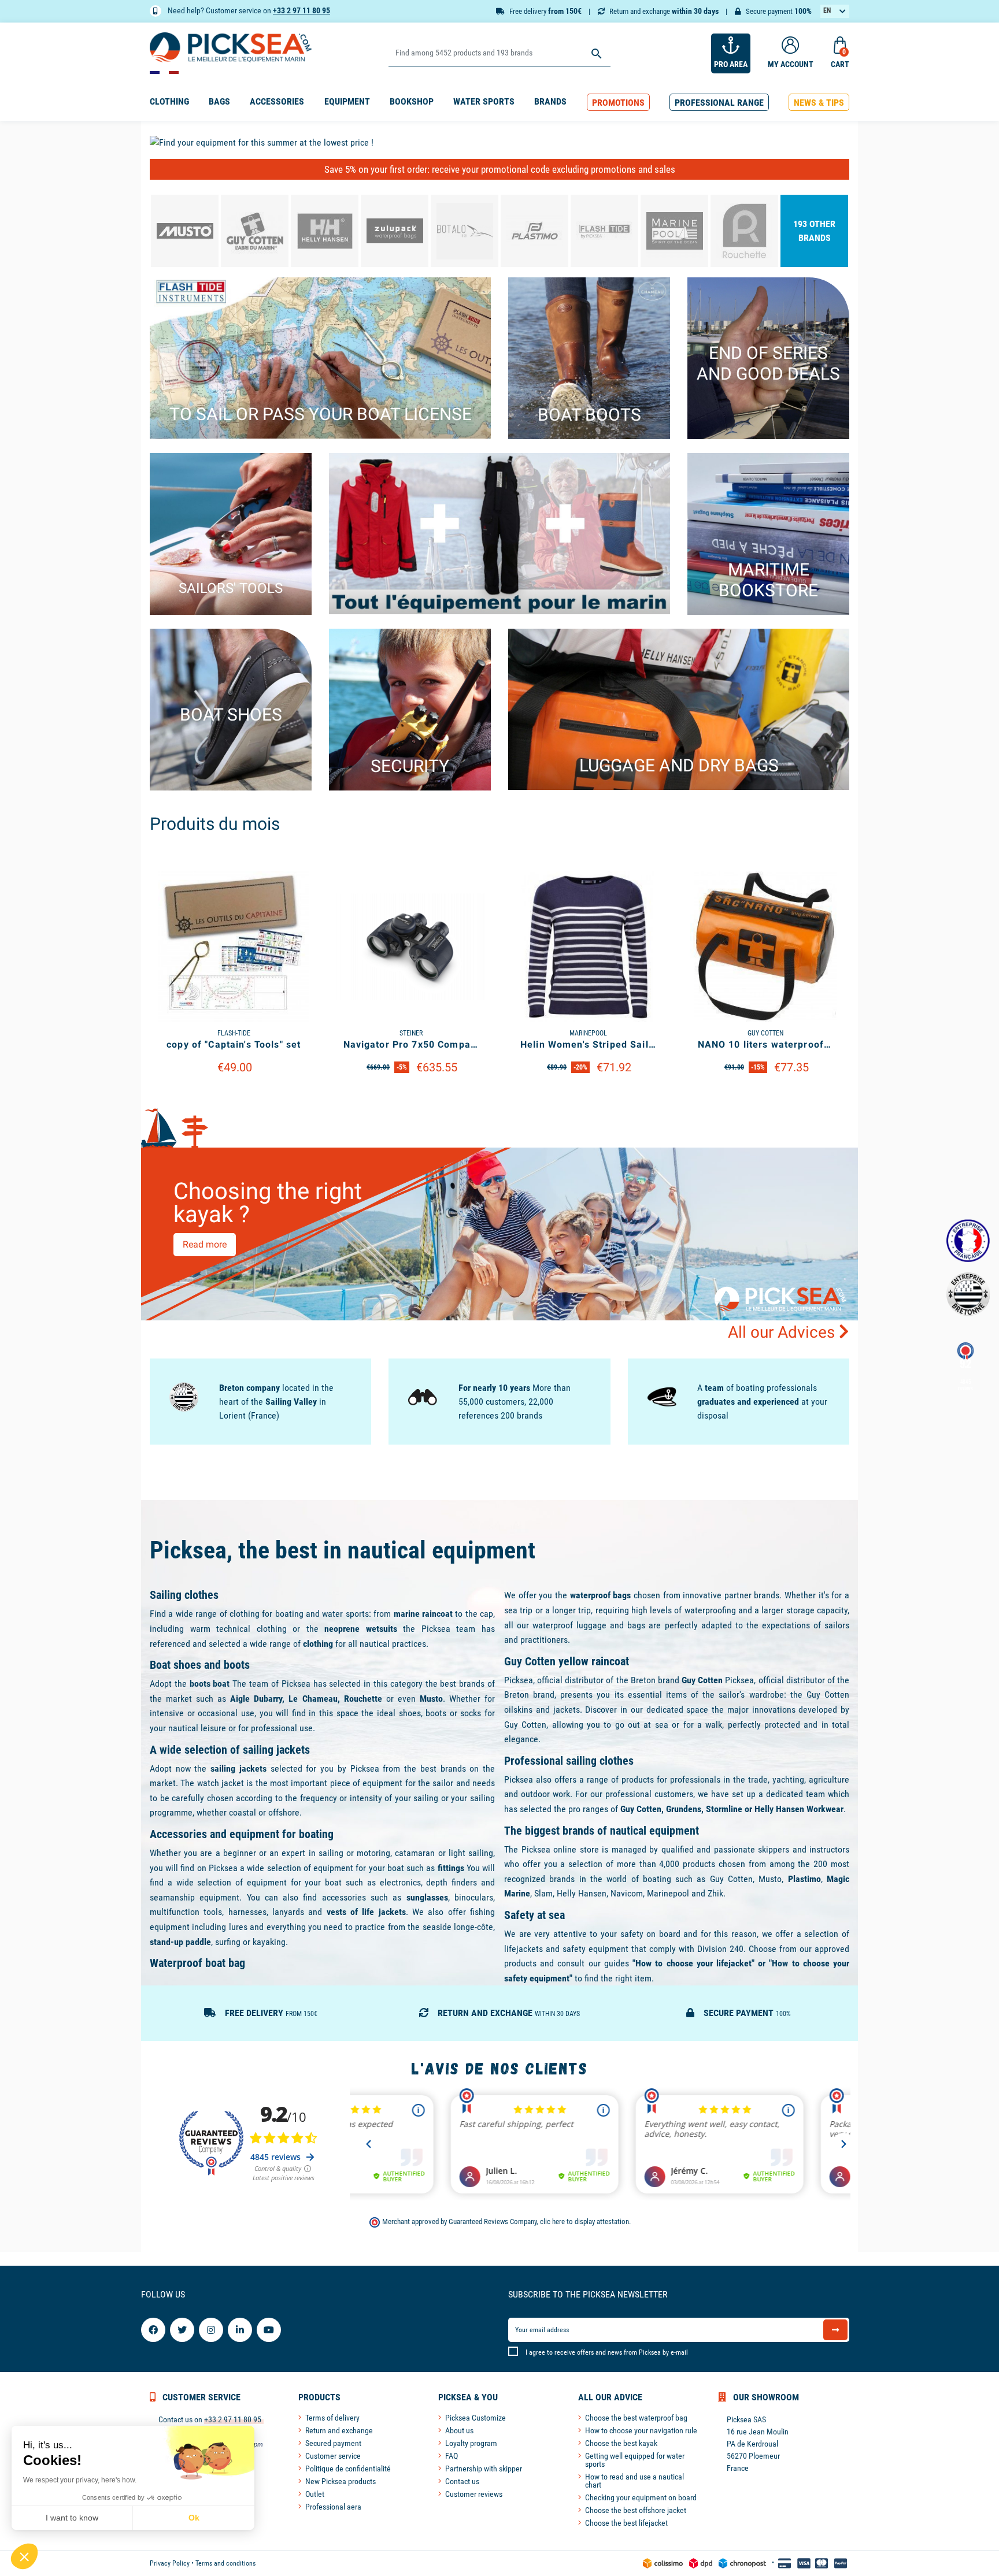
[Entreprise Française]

=-=-=-=-=

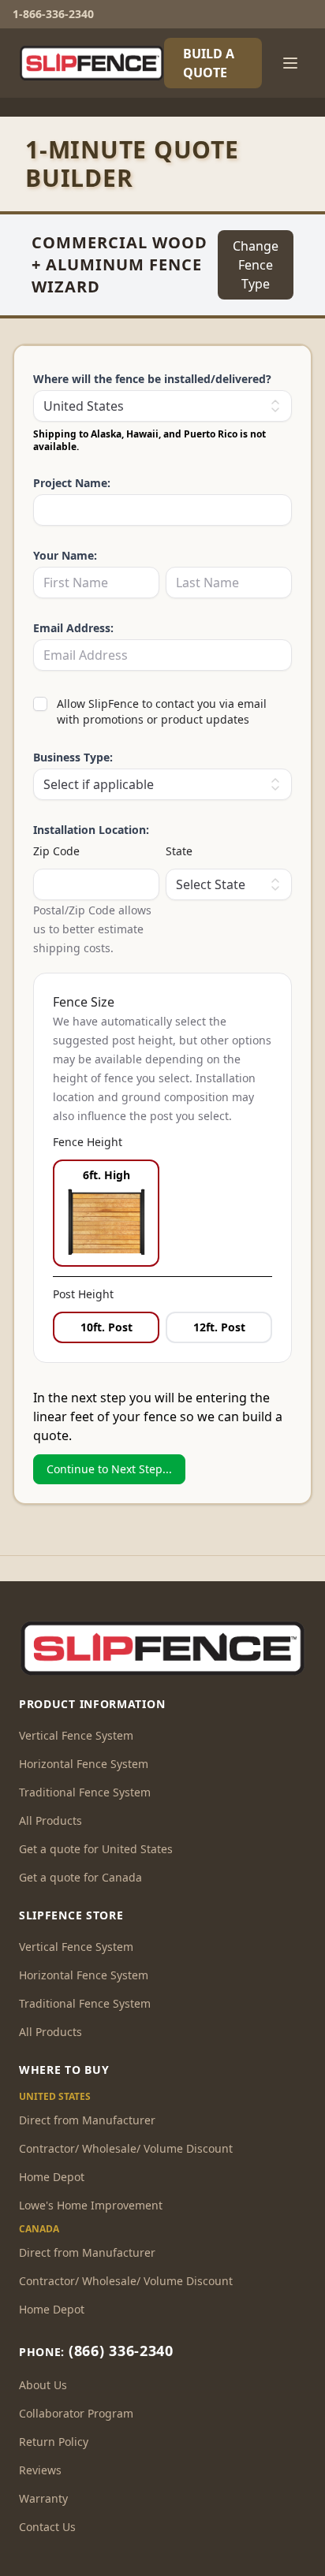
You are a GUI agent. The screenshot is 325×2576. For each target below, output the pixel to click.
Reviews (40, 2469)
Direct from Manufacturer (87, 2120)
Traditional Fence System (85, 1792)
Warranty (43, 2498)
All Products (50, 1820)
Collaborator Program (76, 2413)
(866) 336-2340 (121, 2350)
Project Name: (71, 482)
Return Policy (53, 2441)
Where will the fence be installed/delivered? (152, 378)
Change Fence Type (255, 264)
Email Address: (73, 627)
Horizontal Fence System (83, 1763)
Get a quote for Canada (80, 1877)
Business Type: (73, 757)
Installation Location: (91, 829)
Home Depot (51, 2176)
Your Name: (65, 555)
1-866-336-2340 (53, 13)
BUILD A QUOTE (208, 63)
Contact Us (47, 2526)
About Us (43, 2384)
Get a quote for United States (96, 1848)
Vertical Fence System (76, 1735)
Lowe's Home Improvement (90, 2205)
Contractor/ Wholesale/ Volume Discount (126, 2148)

=-=-=-=-=

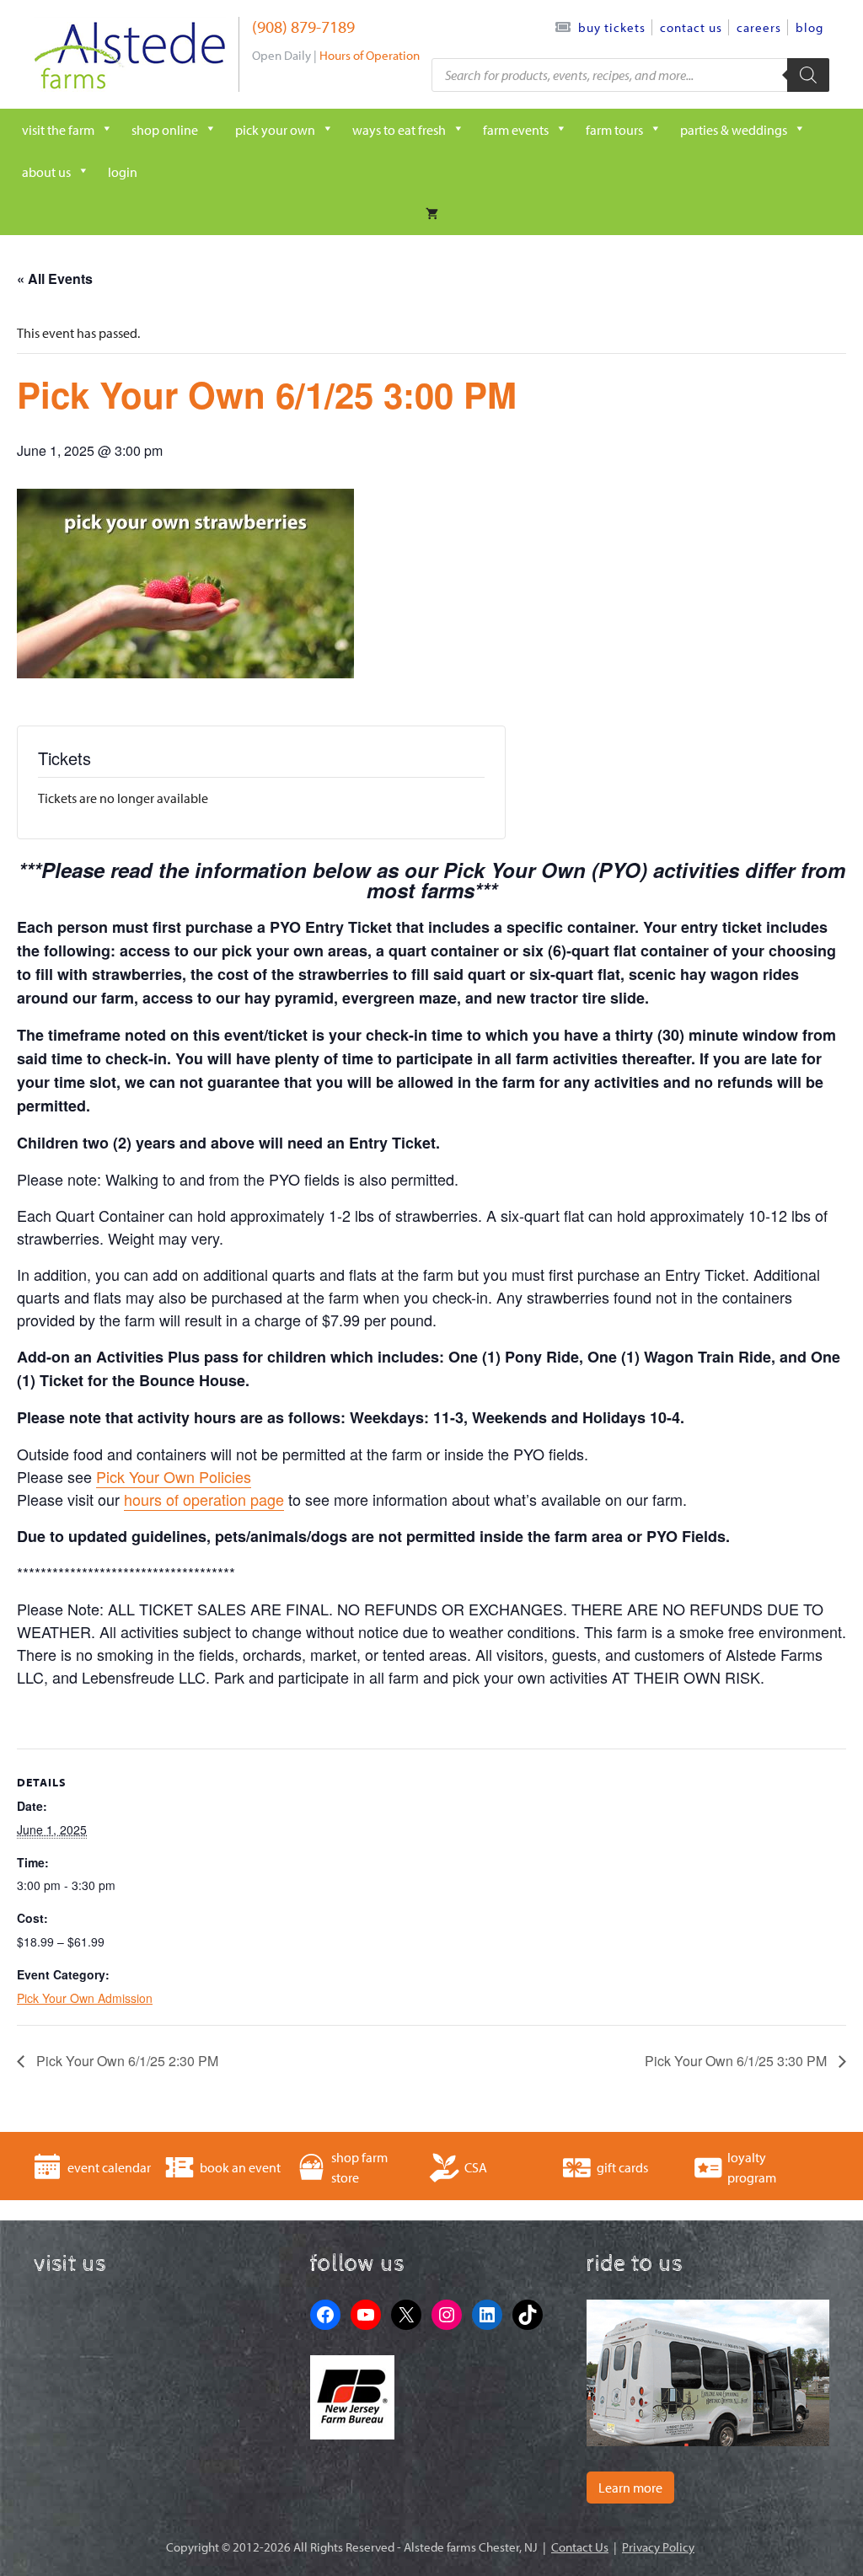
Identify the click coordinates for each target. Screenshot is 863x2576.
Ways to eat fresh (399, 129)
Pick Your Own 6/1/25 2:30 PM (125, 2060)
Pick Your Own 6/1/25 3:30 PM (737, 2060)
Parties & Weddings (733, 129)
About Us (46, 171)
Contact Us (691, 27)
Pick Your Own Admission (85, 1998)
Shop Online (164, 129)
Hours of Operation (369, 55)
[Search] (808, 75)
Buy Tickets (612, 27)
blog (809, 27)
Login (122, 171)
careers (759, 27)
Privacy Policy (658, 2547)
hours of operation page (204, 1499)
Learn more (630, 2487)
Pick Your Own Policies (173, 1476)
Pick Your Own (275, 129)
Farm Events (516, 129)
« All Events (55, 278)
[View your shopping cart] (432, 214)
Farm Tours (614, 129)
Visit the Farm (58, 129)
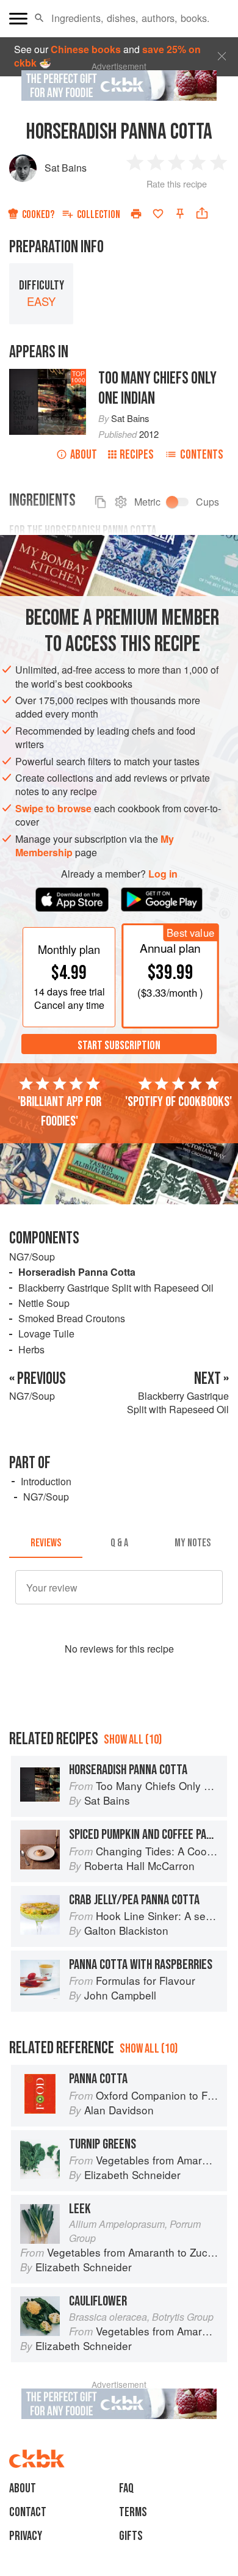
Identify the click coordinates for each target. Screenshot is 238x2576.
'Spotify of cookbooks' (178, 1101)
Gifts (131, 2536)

=-=-=-=-=

All lines above from the one containing "Pick Your Own Admission (85, 1998)" up to and including the one containing "Gifts (131, 2536)" are to be set down exactly, and nothing else. Leave images out.

§ **Exercise solution**
Pick Your Own Admission (85, 1998)
Shop Online (164, 129)
Hours of Operation (369, 55)
[Search] (808, 75)
Buy Tickets (612, 27)
blog (809, 27)
Login (122, 171)
careers (759, 27)
Privacy Policy (658, 2547)
hours of operation page (204, 1499)
Learn more (630, 2487)
Pick Your Own Policies (173, 1476)
Pick Your Own (275, 129)
Farm Events (516, 129)
« All Events (55, 278)
[View your shopping cart] (432, 214)
Farm Tours (614, 129)
Visit the Farm (58, 129)
Identify the click coordinates for each target. Screenshot is 238x2576.
'Spotify of cookbooks' (178, 1101)
Gifts (131, 2536)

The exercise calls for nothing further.